Would you return exactly the lines below from the line with "How do I perform: Click" through the line with "Task: Select the This Month preset", both included, and nothing else, leaving out the pictures?

[Records for processing]

┄┄┄┄┄┄┄┄┄┄

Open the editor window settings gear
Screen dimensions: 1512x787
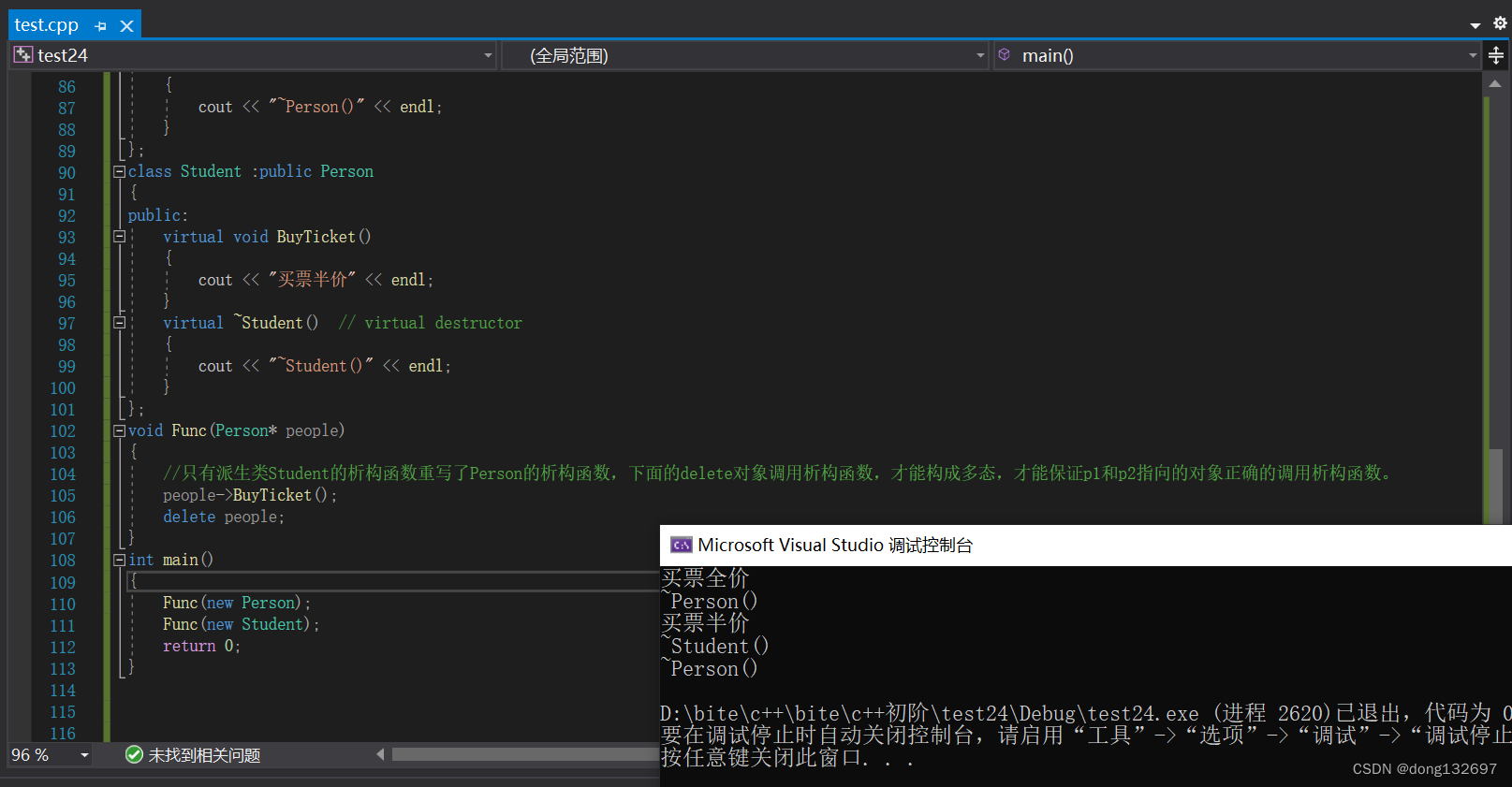(x=1500, y=23)
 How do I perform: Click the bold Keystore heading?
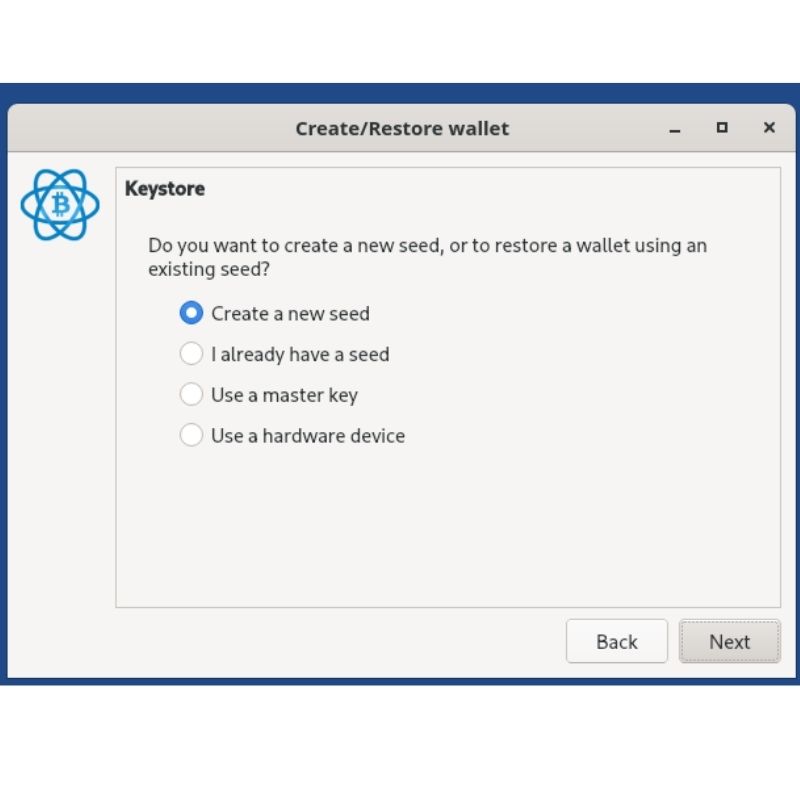point(165,188)
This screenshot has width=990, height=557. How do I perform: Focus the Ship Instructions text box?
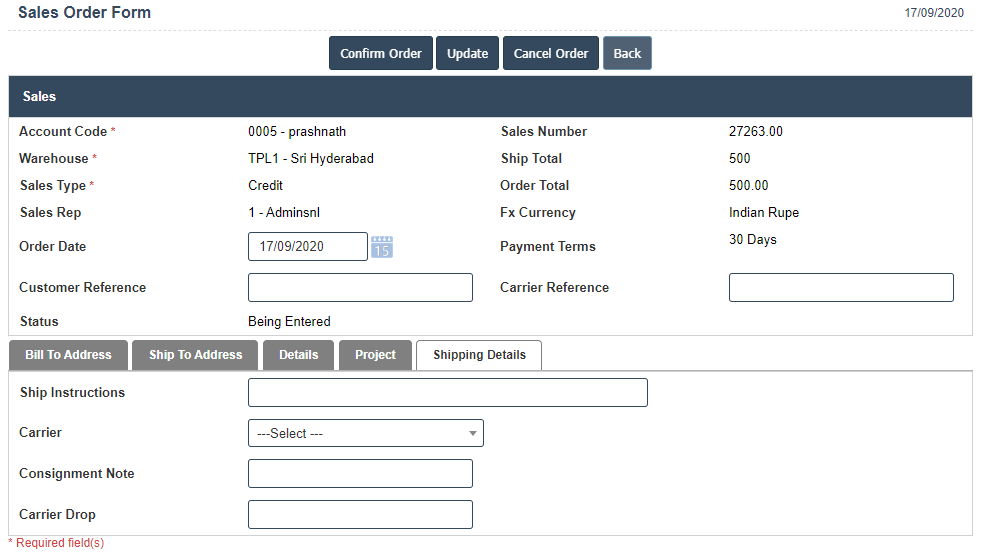[x=447, y=393]

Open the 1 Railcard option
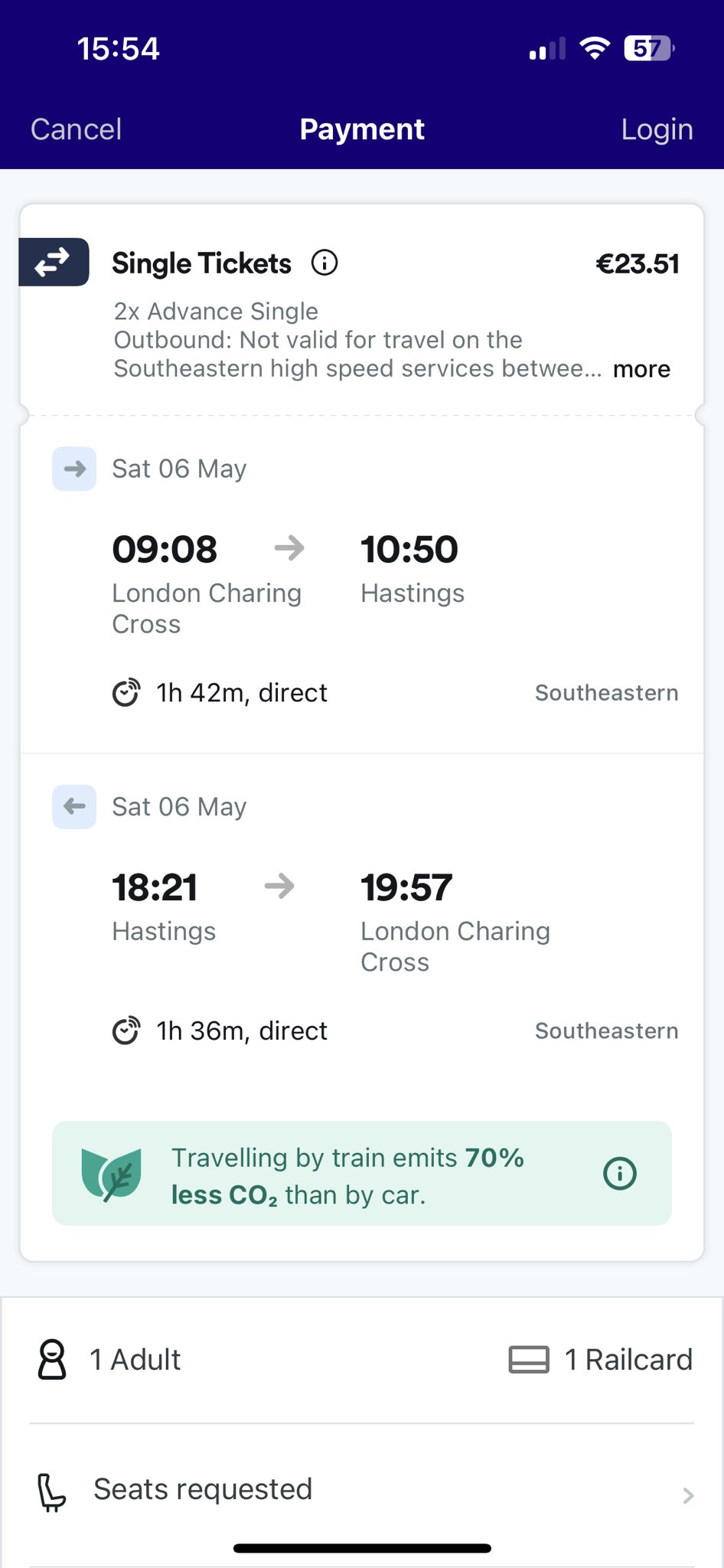tap(628, 1360)
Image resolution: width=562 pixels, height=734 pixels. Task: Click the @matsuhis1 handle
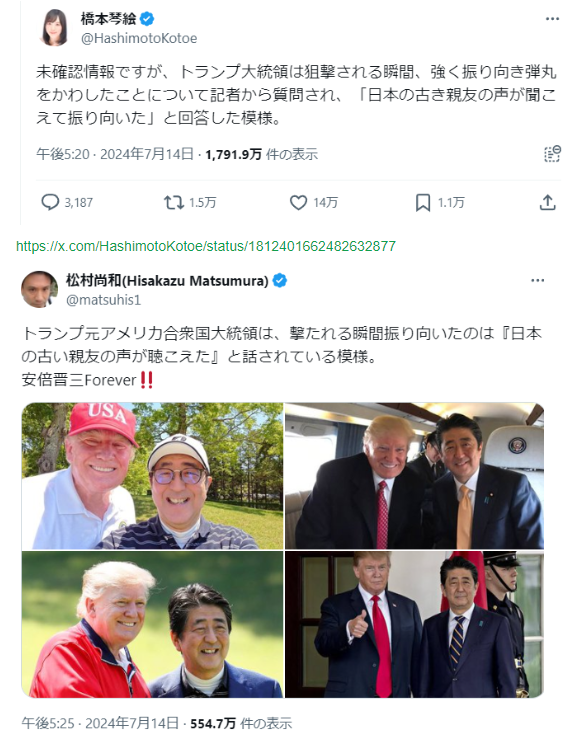(x=103, y=300)
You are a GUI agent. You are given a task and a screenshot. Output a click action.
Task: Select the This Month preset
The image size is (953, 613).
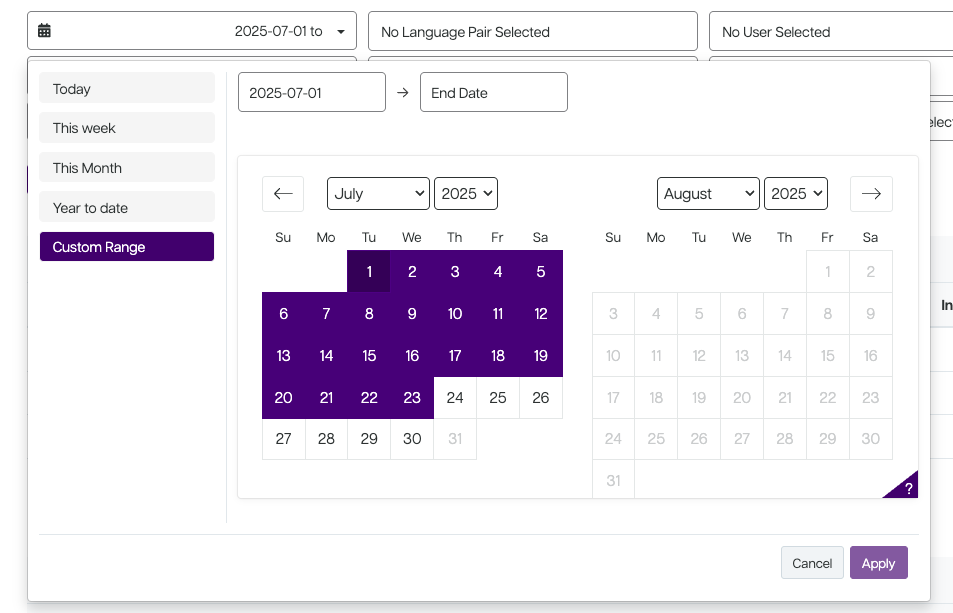point(127,168)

┄┄┄┄┄┄┄┄┄┄

[Output for this task]
 How do I perform: Click the bold Keystore heading?
point(165,188)
This screenshot has width=990, height=557. How do I perform: Focus the Ship Instructions text box?
[x=447, y=393]

Open the 1 Railcard option
tap(628, 1360)
Image resolution: width=562 pixels, height=734 pixels. Task: Click the @matsuhis1 handle
(x=103, y=300)
You are a GUI agent. You are given a task and a screenshot. Output a click action.
Task: Select the This Month preset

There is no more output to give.